++++ Excerpt ++++
I ordered the knife a few weeks ago through an online delivery service. As an over-excited home-delivery newbie, I was thrilled to discover that the service would not only bring groceries or drug store items to my doorstep but also shop for me at my favorite home goods emporium. And I must confess that pan-addictive shopaholic that I am, I went a little nutty with my ordering, clicking on all kinds of kitchen utensils that were above my skill grade as a chef, including the deadly carving implement. Had I looked a little more closely at the size (large) and the sharpness (razor) of the utensil or perhaps calmed down long enough to realize that I had already ordered a set of smaller safer knives, and didn’t need more deadly weapons for my kitchen drawer, I might have spared myself the pain of injury and the anxious vigil watching my blood spill ominously into a plastic vial.

If only I had reminded myself that the sober approach to shopping, and to everything, was to take it easy.

I am happy to report that all went well at the hospital. The doctor returned in a timely fashion and glued my thumb back together and today I am bandaged and my hand is pain free.

I am still, however, wincing with emotional distress from the lesson.

But grateful, as always, for the wisdom to be found at the end of any misadventure. And exceedingly glad to still possess ten fingers and ten toes.

Pawsing

Time to out my bad old self again. And express gratitude to my program of recovery for bailing me out once more.

I am thankful in particular for the following piece of sober wisdom:

As we go through the day we pause when agitated or doubtful and ask for the right thought or action.

Slowing my roll is a huge part of staying sober: Restraint and moderation, taking a breath before speaking or acting. When I act out impulsively, when I unloose negative emotions, I am likely to experience the resentments, relationship conflict and intolerable emotional pain that trigger my addiction.

And so I am very grateful that I paused when agitated recently and checked in with my Higher Power. It made all the difference.

Some of my readers may be familiar with my emotionally unsober antics on Amtrak’s quiet car, and the many lessons I learned there about trying to control a situation over which I had no power. Since the beginning of the pandemic, I have been unable to play Queen of the Rails, but my desire to take command and enforce justice where I have no business doing so is alive and well.
++++
Work order 1:
Answer these questions using the excerpt about the knife injury:
(a) Through what did the writer order the knife?
(b) What did the doctor do to the writer's thumb?
(c) Since when has the writer been unable to play Queen of the Rails?
Work order 2: Translate this sentence from the excerpt about the knife injury into Spanish: "I am still, however, wincing with emotional distress from the lesson."
Work order 3: According to the excerpt about the knife injury, what experiences trigger the writer's addiction? List all of them.
++++ Excerpted records ++++
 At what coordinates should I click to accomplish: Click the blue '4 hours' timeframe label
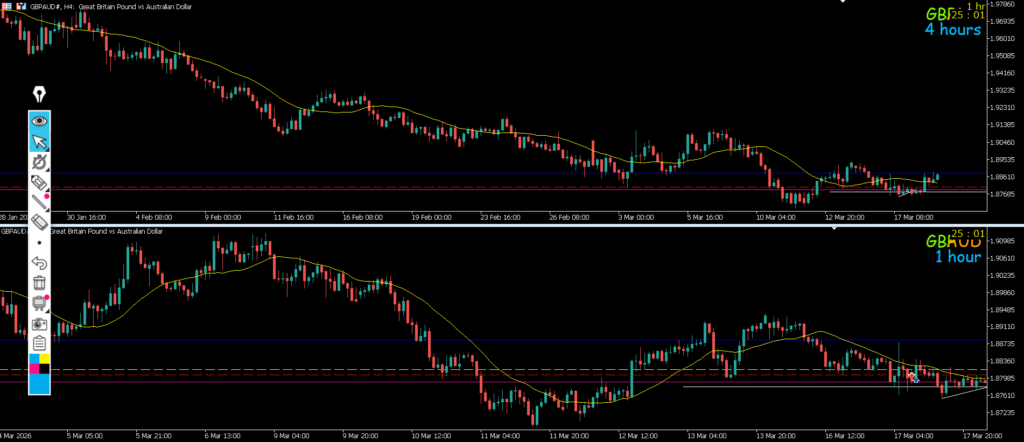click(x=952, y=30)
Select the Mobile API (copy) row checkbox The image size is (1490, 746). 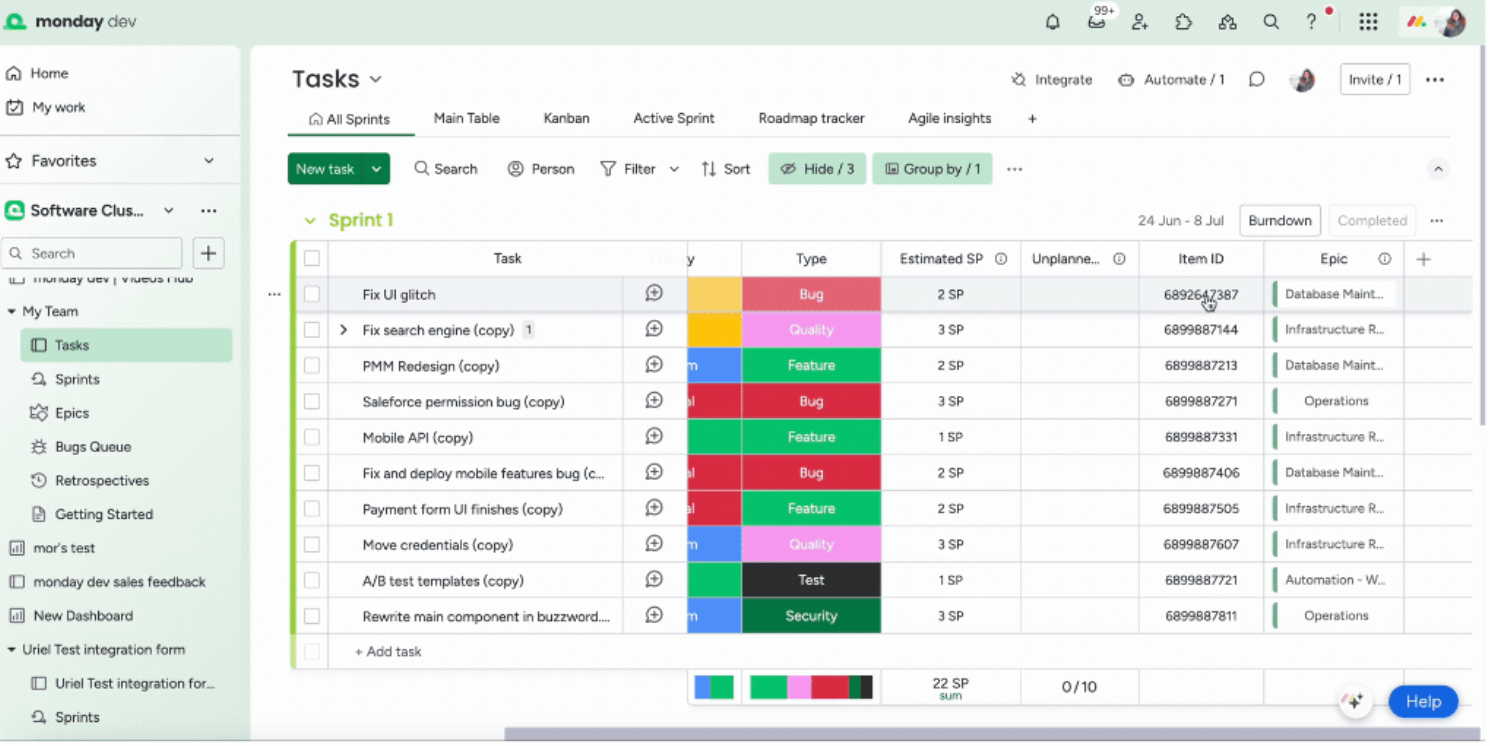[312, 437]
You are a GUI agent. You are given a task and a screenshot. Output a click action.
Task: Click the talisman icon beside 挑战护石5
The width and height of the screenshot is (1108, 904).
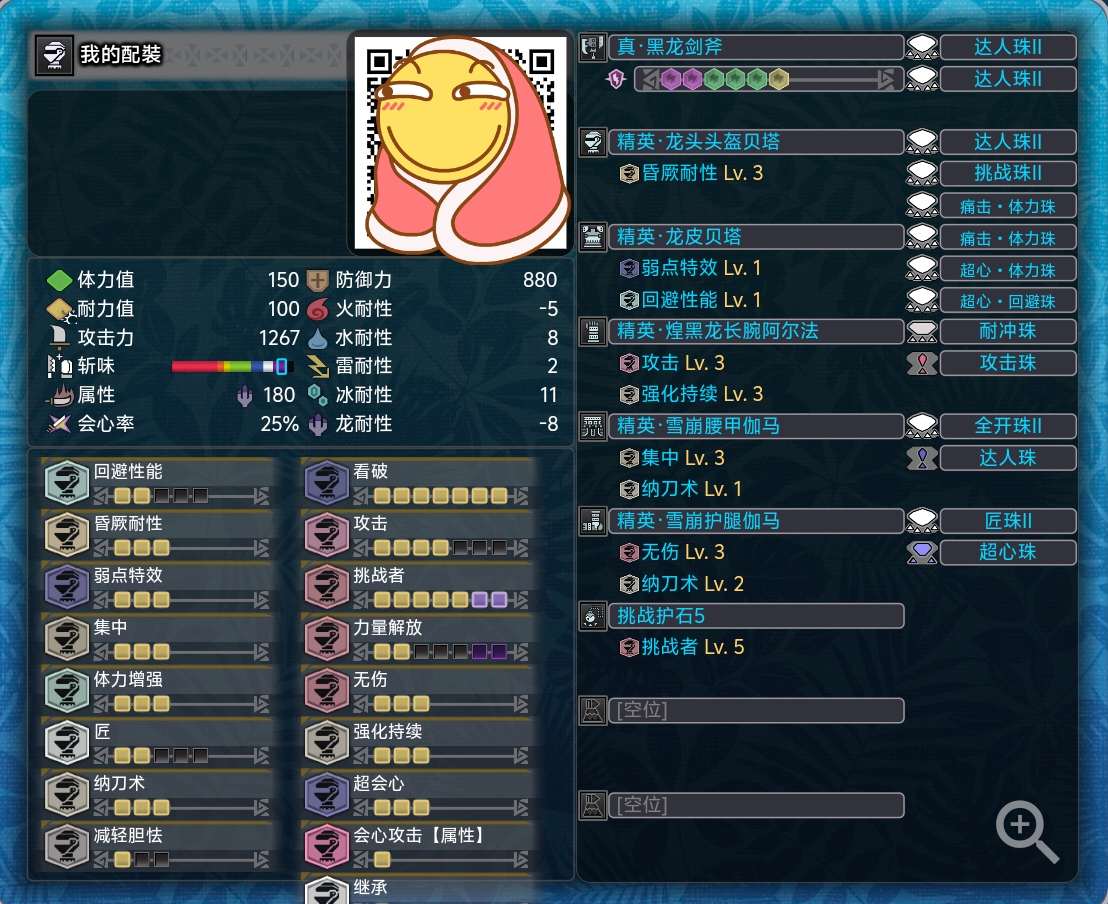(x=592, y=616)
++++
Written solution 1:
(a) An online delivery service.
(b) The doctor glued it back together.
(c) Since the beginning of the pandemic.

Written solution 2: Sin embargo, todavía me estremezco de angustia emocional por la lección.

Written solution 3: Resentments, relationship conflict, intolerable emotional pain